### Problems to work on
1. In the ftrace email, which command does the writer suggest using to extract the relocation information?
2. Output the passage of the ftrace email starting with "This tmp.s would" and going on through "rather than inter-function.".
3. Go on with the ftrace email from the point where it stops.

Re: [PATCH 0/5] ftrace: to kill a daemon

From: Jeremy Fitzhardinge
Date: Thu Aug 07 2008 - 17:12:22 EST


Steven Rostedt wrote:
Now, this was no easy task. We needed to add a section to every object
file with a list of pointers to the call sites to mcount. The idea I came
up with was to make a tmp.s file for every object just after it is compiled.
This tmp.s would then be compiled and relinked into the original object.
The tmp.s file would have something like:

.section __mcount_loc,"a",@progbits
.quad location_of_mcount1
.quad location_of_mcount2
(etc)

I have a few concerns about this scheme:

One is that you assume that all text is in a .text section, and that the offsets you compute on a per-section basis are going to be valid in the final kernel image. At the very least you should make each offset relative to its own function rather than inter-function.

But it seems pretty fragile overall. Things like -ffunction-sections and section gc will invalidate the table you build up.

It seems to me that you can acheive the same effect by:

1. link vmlinux with "ld -q", which will leave the relocation
information intact in the final object
2. use "readelf -r" to extract the relocation info, find the
references to mcount and build a table
3. link that table into the kernel image
4. repeat to get a stable result

Note that steps 2-4 are identical to kallsyms, both in intent and detail. The only difference is the precise table you build and the command you use to extract the info from the kernel. From a quick peek at the way Makefile implements kallsyms, it looks to me like it would be fairly easy to generalize so that you can do the mcount reloc processing in the same relink passes as kallsyms with minimal overhead on the kernel build time.

It just seems incredibly fiddly to be doing all this per-object.

J

By running objdump on the object file we can find the offsets into the
sections that the functions are called.

### Records for finding displayed items
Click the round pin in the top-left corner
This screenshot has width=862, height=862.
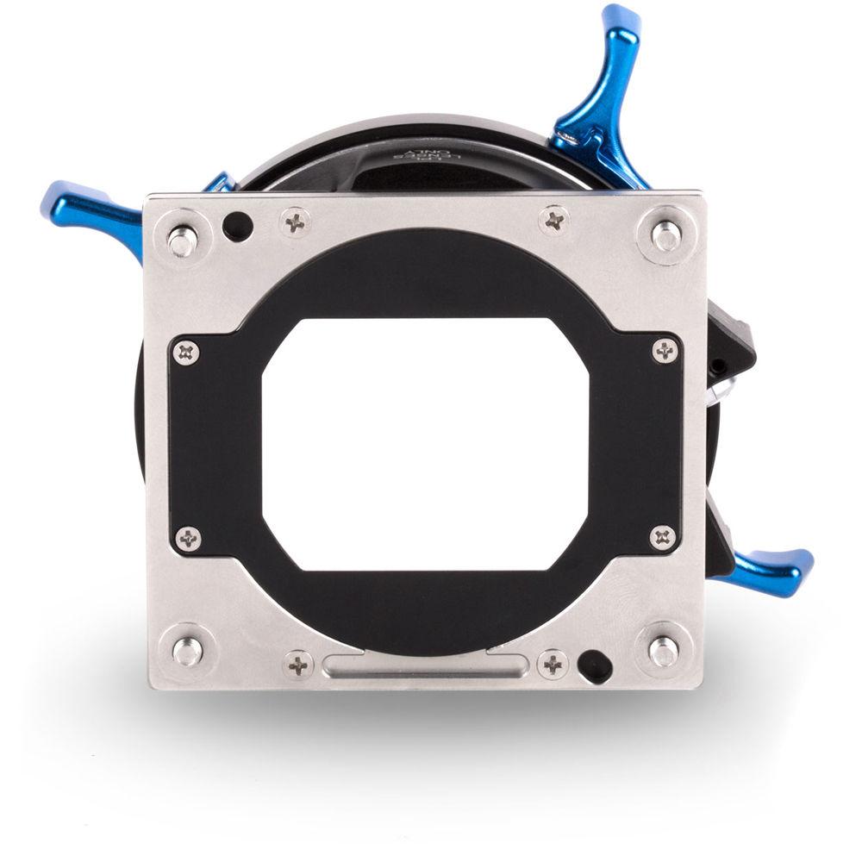point(181,240)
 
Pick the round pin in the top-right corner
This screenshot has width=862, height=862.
point(666,234)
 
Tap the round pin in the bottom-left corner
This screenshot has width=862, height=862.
point(186,651)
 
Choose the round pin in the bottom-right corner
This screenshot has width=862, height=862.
point(663,651)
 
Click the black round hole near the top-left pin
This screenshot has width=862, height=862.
point(237,227)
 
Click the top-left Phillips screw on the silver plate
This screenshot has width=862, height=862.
point(297,222)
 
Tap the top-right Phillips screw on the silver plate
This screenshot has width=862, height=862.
point(554,220)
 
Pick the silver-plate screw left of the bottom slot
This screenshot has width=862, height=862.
point(298,664)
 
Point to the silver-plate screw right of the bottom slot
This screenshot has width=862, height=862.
point(552,663)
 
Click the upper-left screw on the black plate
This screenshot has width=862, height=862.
point(185,351)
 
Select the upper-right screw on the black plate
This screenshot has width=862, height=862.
point(665,350)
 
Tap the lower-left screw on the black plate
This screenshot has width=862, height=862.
point(188,539)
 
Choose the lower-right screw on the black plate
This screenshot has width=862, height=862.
point(662,537)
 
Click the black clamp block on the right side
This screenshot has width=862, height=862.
point(733,353)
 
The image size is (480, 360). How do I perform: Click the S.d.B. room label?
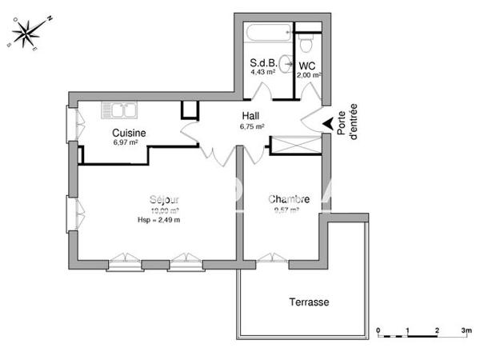pyautogui.click(x=262, y=62)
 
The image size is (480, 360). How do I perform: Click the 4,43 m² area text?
pyautogui.click(x=262, y=72)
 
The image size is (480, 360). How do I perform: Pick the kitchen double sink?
pyautogui.click(x=119, y=110)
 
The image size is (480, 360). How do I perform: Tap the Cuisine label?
pyautogui.click(x=129, y=133)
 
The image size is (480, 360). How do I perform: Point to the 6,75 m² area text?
pyautogui.click(x=253, y=126)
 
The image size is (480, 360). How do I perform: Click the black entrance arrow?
pyautogui.click(x=328, y=124)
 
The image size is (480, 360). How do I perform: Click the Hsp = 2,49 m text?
pyautogui.click(x=159, y=220)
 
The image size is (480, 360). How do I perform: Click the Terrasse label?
pyautogui.click(x=308, y=302)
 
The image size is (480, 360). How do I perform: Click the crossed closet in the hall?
pyautogui.click(x=295, y=146)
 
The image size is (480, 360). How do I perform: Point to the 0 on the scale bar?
pyautogui.click(x=378, y=330)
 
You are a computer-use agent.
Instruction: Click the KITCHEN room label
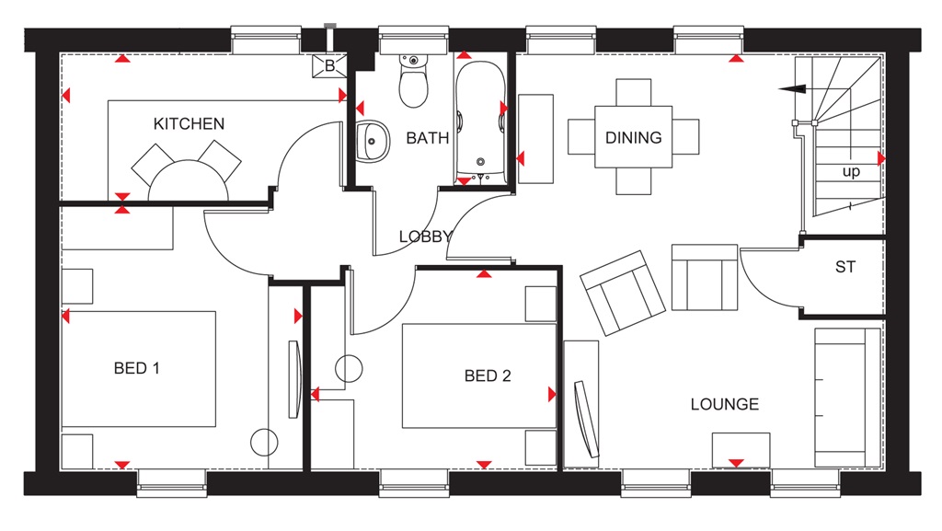coord(189,123)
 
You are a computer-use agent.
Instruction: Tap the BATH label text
coord(428,139)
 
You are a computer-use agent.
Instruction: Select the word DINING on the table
coord(633,138)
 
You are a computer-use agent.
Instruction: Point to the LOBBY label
coord(425,237)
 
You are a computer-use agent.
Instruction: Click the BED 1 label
coord(137,368)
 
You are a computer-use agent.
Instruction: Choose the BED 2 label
coord(488,375)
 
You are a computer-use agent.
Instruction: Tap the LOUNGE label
coord(725,404)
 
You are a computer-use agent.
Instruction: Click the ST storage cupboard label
coord(844,268)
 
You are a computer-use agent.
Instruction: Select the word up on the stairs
coord(851,172)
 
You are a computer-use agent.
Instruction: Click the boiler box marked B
coord(329,64)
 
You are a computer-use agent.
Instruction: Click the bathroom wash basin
coord(372,141)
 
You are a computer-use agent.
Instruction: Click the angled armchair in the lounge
coord(623,292)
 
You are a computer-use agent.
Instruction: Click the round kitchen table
coord(189,180)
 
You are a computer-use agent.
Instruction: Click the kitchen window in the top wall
coord(267,40)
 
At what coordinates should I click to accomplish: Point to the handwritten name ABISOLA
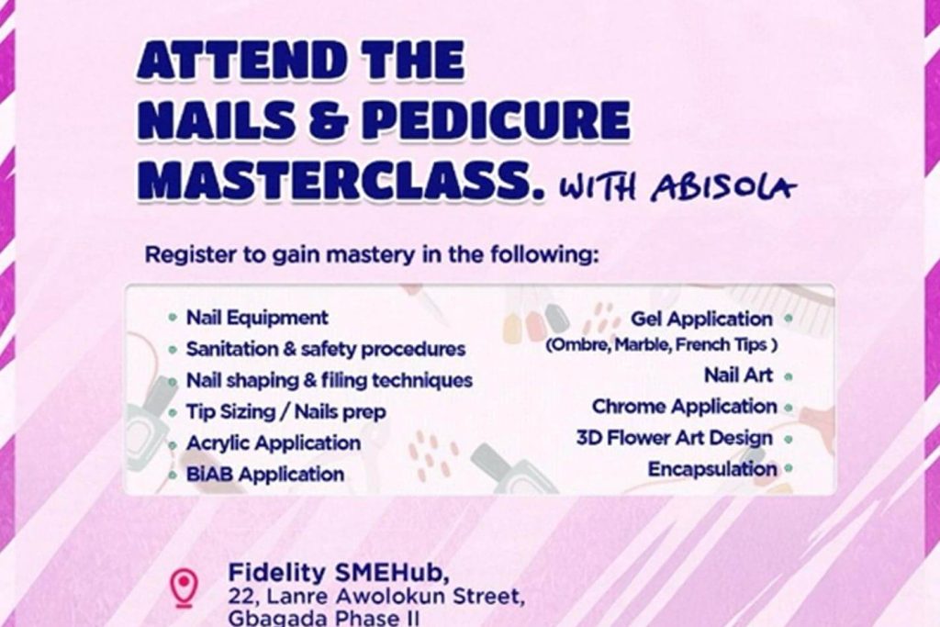click(724, 187)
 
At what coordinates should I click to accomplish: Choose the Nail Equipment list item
click(257, 318)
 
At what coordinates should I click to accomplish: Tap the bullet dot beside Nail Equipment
click(173, 318)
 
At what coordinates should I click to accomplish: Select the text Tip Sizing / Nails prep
click(286, 412)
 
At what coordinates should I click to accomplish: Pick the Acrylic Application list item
click(274, 443)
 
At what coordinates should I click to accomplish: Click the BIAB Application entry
click(265, 474)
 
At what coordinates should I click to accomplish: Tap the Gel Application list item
click(701, 319)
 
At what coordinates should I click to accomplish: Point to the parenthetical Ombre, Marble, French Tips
click(662, 344)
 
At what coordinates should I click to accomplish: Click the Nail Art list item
click(739, 375)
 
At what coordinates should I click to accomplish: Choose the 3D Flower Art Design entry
click(675, 438)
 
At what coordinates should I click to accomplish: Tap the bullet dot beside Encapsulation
click(789, 469)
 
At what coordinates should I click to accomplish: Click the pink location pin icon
click(183, 588)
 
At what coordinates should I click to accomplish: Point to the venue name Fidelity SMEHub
click(339, 573)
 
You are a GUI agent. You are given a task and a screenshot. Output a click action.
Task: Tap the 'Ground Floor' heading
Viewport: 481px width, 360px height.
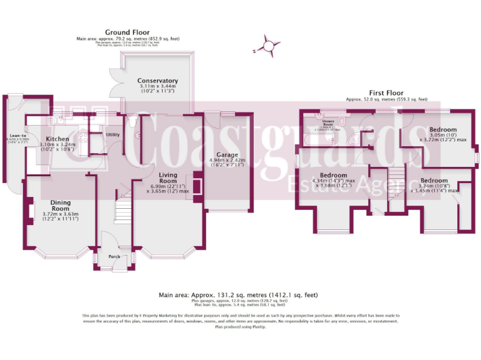(x=127, y=32)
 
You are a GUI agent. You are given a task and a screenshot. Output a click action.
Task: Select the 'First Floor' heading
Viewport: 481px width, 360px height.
(x=387, y=92)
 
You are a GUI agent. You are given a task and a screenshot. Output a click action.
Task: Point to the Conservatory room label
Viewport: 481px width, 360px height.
(x=158, y=81)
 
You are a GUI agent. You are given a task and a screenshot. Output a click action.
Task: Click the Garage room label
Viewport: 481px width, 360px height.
(x=228, y=154)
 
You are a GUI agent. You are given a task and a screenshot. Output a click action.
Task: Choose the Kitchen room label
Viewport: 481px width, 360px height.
(x=57, y=138)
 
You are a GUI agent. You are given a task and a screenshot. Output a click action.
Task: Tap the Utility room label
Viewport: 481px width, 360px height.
(x=113, y=134)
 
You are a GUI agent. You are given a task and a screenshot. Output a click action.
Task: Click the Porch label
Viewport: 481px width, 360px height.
(x=115, y=256)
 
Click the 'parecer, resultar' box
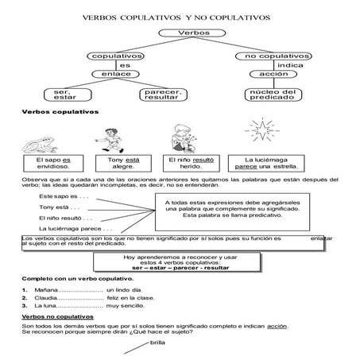162,96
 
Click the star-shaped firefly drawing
260,131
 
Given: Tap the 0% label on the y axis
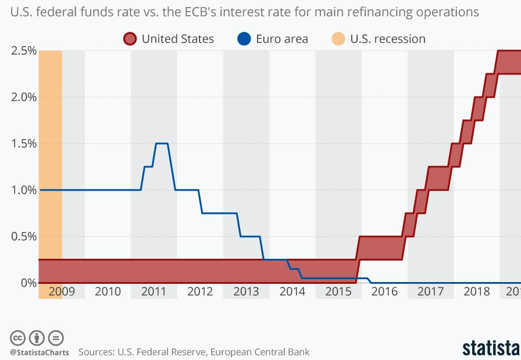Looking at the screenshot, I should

### Replies
1. "readelf -r"

2.
This tmp.s would then be compiled and relinked into the original object.
The tmp.s file would have something like:

.section __mcount_loc,"a",@progbits
.quad location_of_mcount1
.quad location_of_mcount2
(etc)

I have a few concerns about this scheme:

One is that you assume that all text is in a .text section, and that the offsets you compute on a per-section basis are going to be valid in the final kernel image. At the very least you should make each offset relative to its own function rather than inter-function.

3.
For example, looking at hrtimer.o:

Disassembly of section .text:

0000000000000000 <hrtimer_init_sleeper>:
0: 55 push %rbp
1: 48 89 e5 mov %rsp,%rbp
4: e8 00 00 00 00 callq 9 <hrtimer_init_sleeper+0x9>
5: R_X86_64_PC32 mcount+0xfffffffffffffffc
[...]

the '5' in the '5: R_X86_64_PC32' is the offset that the mcount relocation
is to be done for the call site. This offset is from the .text section,
and not necessarily, from the function. If we look further we see:

000000000000001e <ktime_add_safe>:
1e: 55 push %rbp
1f: 48 89 e5 mov %rsp,%rbp
22: e8 00 00 00 00 callq 27 <ktime_add_safe+0x9>
23: R_X86_64_PC32 mcount+0xfffffffffffffffc


This mcount call site is 0x23 from the .text section, and obviously
not from the ktime_add_safe.

If we make a tmp.s that has the following:

.section __mcount_loc,"a",@progbits
.quad hrtimer_init_sleeper + 0x5
.quad hrtimer_init_sleeper + 0x23

We have a section with the locations of these two call sites. After the final
linking, they will point to the actual address used.

All that would need to be done is:

gcc -c tmp.s -o tmp.o
ld -r tmp.o hrtimer.o -o tmp_hrtime.o
mv tmp_hrtimer.o hrtimer.o

Easy as that! Not quite. What happens if that first function in the
section is a static function? That is, the symbol for the function
is local to the object. If for some reason hrtimer_init_sleeper is static,
the tmp_hrtimer.o would have two symbols for hrtimer_init_sleeper.
One local and one global.

But we can be even more evil with this idea. We can do crazy things
with objcopy to solve it for us.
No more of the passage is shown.